A day at the theme park is rarely described as a deeply disturbing experience.
But typical theme parks don’t often leave you with hellish images of bloody torture. Nor do they confuse you with symbolic sculptures and detailed dioramas.
With that being said, it’s safe to say that Haw Par Villa isn’t your average theme park.
Haw Par Villa
Located towards Singapore’s southern end is a collection of sculptures unlike anything you’ve ever seen. Haw Par Villa, officially labeled as a Chinese mythological theme park, is a massive collection of scenes and statues set up to depict ancient Chinese tales. And while the description thus far may lead you to believe the park is a perfect place for a day of family fun, think again.
Refusing to give in to any potential censorship, Haw Par Villa accurately describes these Chinese myths as they are said to have happened. What results is a thought-provoking, shocking, and occasionally disturbing series of dioramas.
With free admittance, you need only respect the park’s hours which extend from 9am to 7pm.

INFORMATION PROVIDED:

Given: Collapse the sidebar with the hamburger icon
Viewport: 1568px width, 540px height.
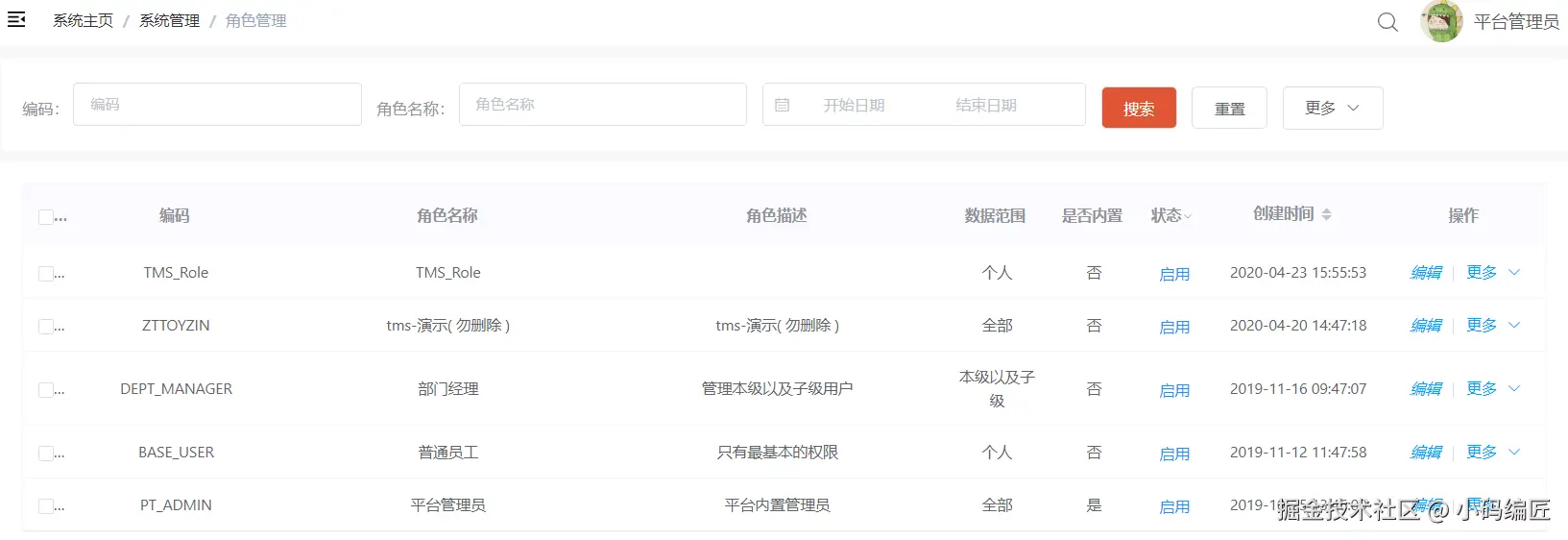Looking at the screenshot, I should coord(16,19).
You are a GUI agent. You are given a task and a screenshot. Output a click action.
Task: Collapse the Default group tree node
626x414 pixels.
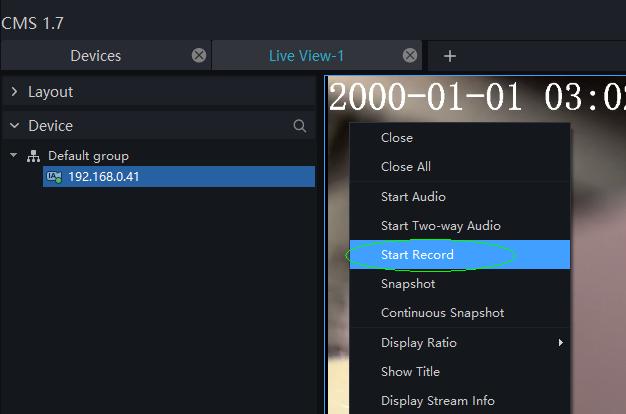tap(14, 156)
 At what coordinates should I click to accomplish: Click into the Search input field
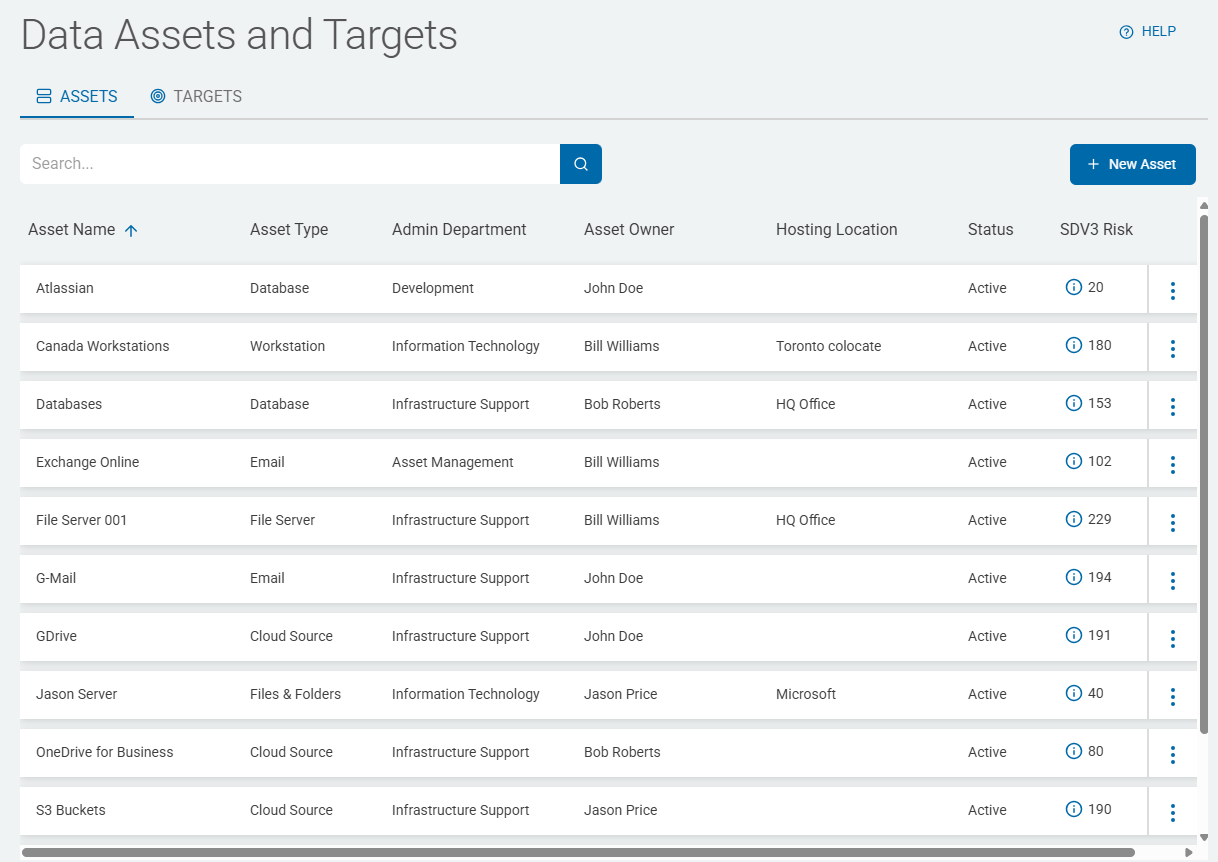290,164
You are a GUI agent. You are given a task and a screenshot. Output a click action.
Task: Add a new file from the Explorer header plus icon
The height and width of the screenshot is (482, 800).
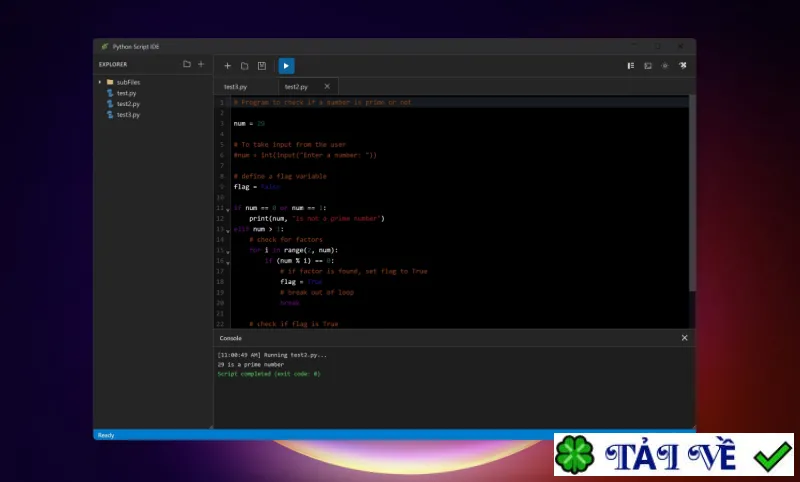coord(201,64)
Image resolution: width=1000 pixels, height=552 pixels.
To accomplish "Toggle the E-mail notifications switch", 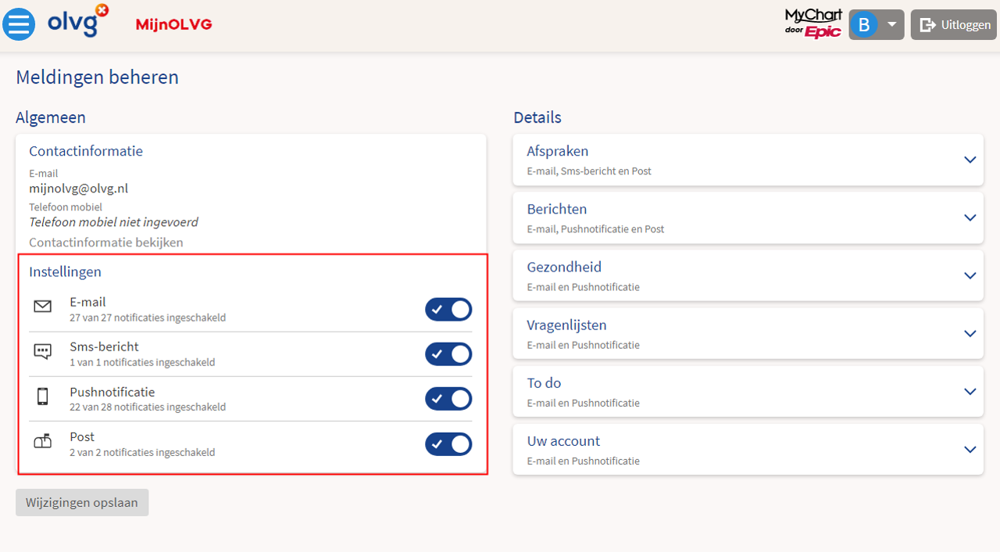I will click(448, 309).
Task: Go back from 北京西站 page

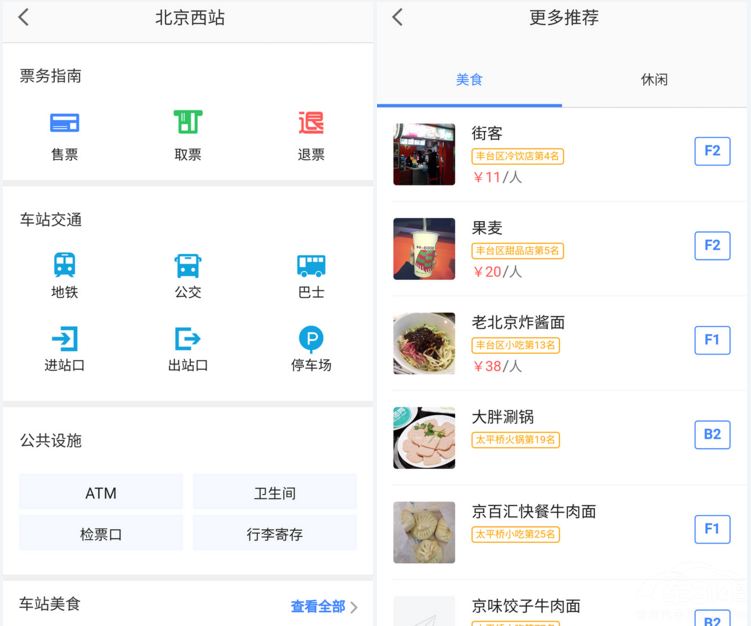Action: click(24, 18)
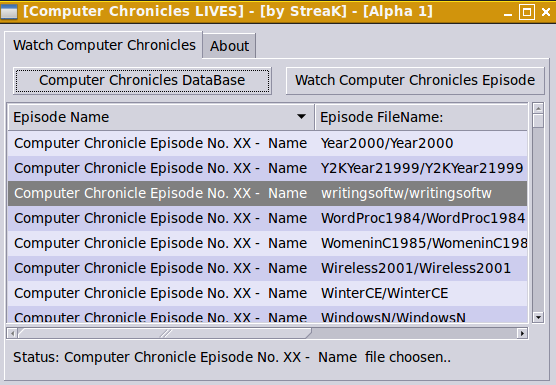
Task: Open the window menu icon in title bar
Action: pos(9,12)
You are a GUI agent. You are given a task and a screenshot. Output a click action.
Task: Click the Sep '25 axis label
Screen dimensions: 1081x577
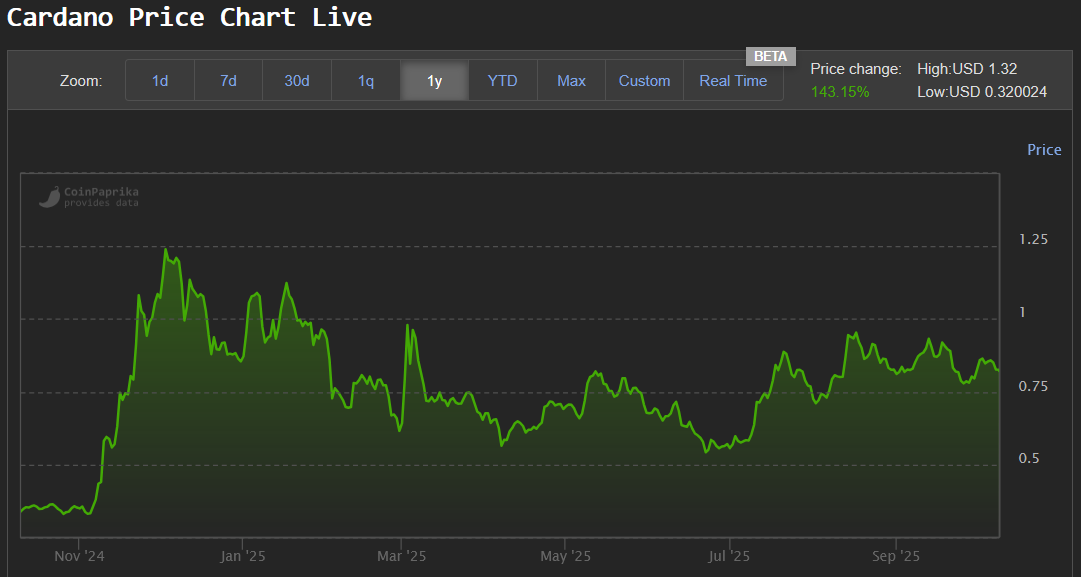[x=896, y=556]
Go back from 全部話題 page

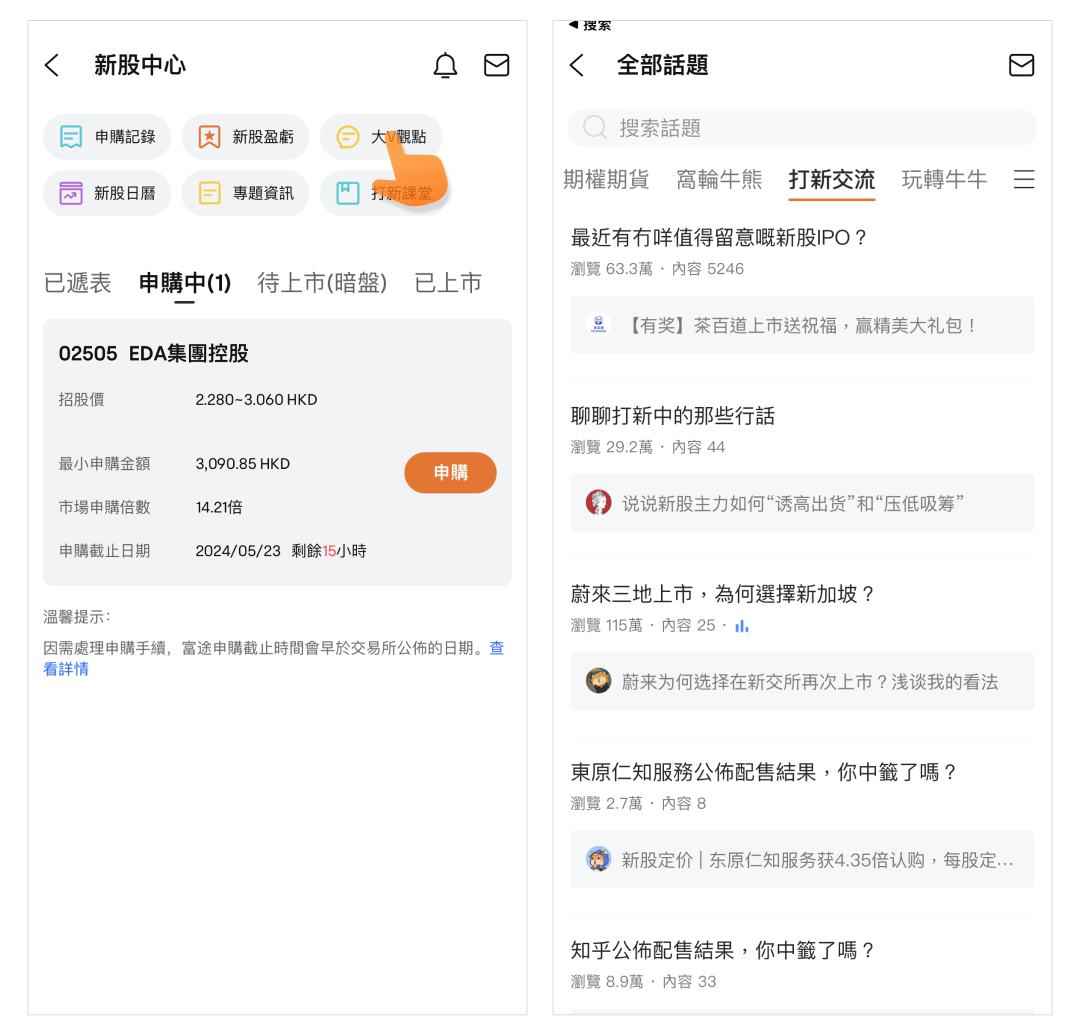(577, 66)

EXERCISE DIRECTIONS:
In the Haw Par Villa passage, change "dioramas" to "scenes" and write out the text starting at "With that being" and ending at "9am to 7pm.".

YOUR SOLUTION:
With that being said, it’s safe to say that Haw Par Villa isn’t your average theme park.
Haw Par Villa
Located towards Singapore’s southern end is a collection of sculptures unlike anything you’ve ever seen. Haw Par Villa, officially labeled as a Chinese mythological theme park, is a massive collection of scenes and statues set up to depict ancient Chinese tales. And while the description thus far may lead you to believe the park is a perfect place for a day of family fun, think again.
Refusing to give in to any potential censorship, Haw Par Villa accurately describes these Chinese myths as they are said to have happened. What results is a thought-provoking, shocking, and occasionally disturbing series of scenes.
With free admittance, you need only respect the park’s hours which extend from 9am to 7pm.